# Why do we use PCA to speed up learning algorithms when we could just reduce the number of features?

In a machine learning course, I learned that one common use of PCA (Principal Component Analysis) is to speed up other machine learning algorithms. For example, imagine you are training a logistic regression model. If you have a training set $(x^{(i)},y^{(i)})$ for i from 1 to n and it turns out the dimension of your vector x is very large (let’s say a dimensions), you can use PCA to get a smaller dimension (let’s say k dimensions) feature vector z. Then you can train your logistic regression model on the training set $(z^{(i)},y^{(i)})$ for i from 1 to n. Training this model will be faster because your feature vector has less dimensions.

However, I don’t understand why you can’t just reduce the dimension of your feature vector to k dimensions by just choosing k of your features at random and eliminating the rest.

The z vectors are linear combinations of your a feature vectors. Since the z vectors are confined to a k-dimensional surface, you can write the a-k eliminated feature values as a linear function of the k remaining feature values, and thus all the z’s can be formed by linear combinations of your k features. So shouldn’t a model trained on an training set with eliminated features have the same power as a model trained on a training set whose dimension was reduced by PCA? Does it just depend on the type of model and whether it relies on some sort of linear combination?

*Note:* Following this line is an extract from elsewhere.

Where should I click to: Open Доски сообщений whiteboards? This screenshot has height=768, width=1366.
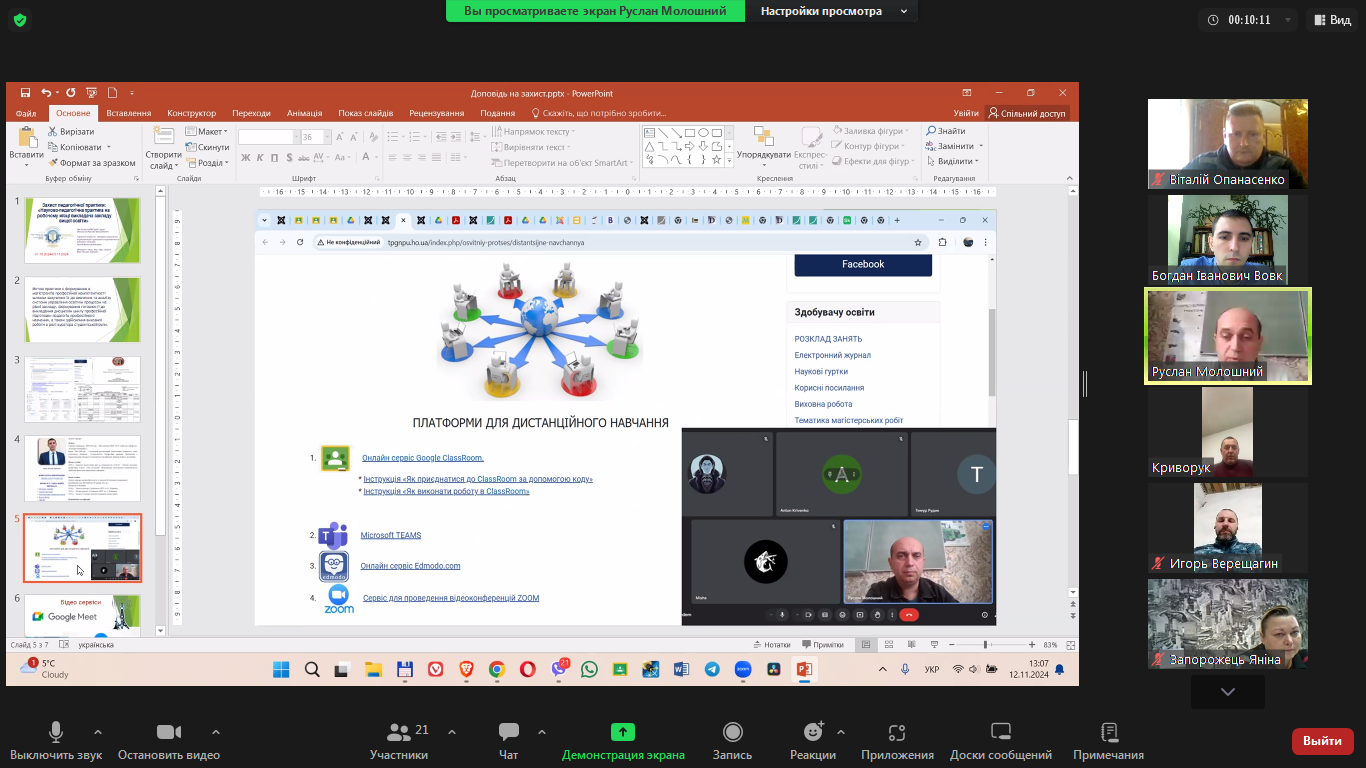click(1000, 740)
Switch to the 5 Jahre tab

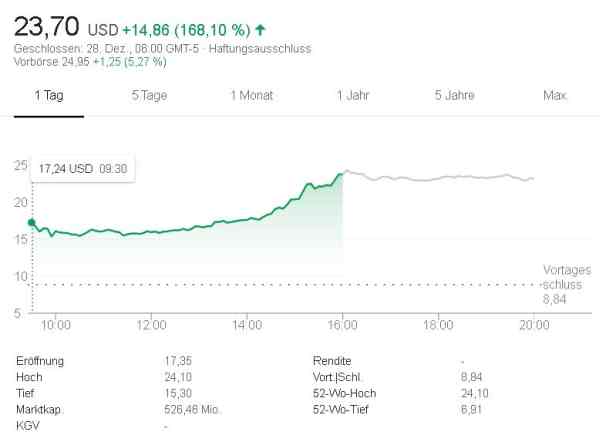coord(454,96)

Let’s say you initially have $p$ features but this is too many so you want to actually fit your model on $d < p$ features. You could choose $d$ of your features and drop the rest. If $X$ is our feature matrix, this corresponds to using $XD$ where $D \in \{0,1\}^{p \times d}$ picks out exactly the columns of $X$ that we want to include. But this ignores all information in the other columns, so why not consider a more general dimension reduction $XV$ where $V \in \mathbb R^{p \times d}$? This is exactly what PCA does: we find the matrix $V$ such that $XV$ contains as much of the information in $X$ as possible. Not all linear combinations are created equally. Unless our $X$ matrix is so low rank that a random set of $d$ columns can (with high probability) span the column space of all $p$ columns we will certainly not be able to do just as well as with all $p$ features. Some information will be lost, and so it behooves us to lose as little information as possible. With PCA, the "information" that we're trying to avoid losing is the variation in the data.
As for why we restrict ourselves to linear transformations of the predictors, the whole point in this use-case is computation time. If we could do fancy non-linear dimension reduction on $X$ we could probably just fit the model on all of $X$ too. So PCA sits perfectly at the intersection of fast-to-compute and effective.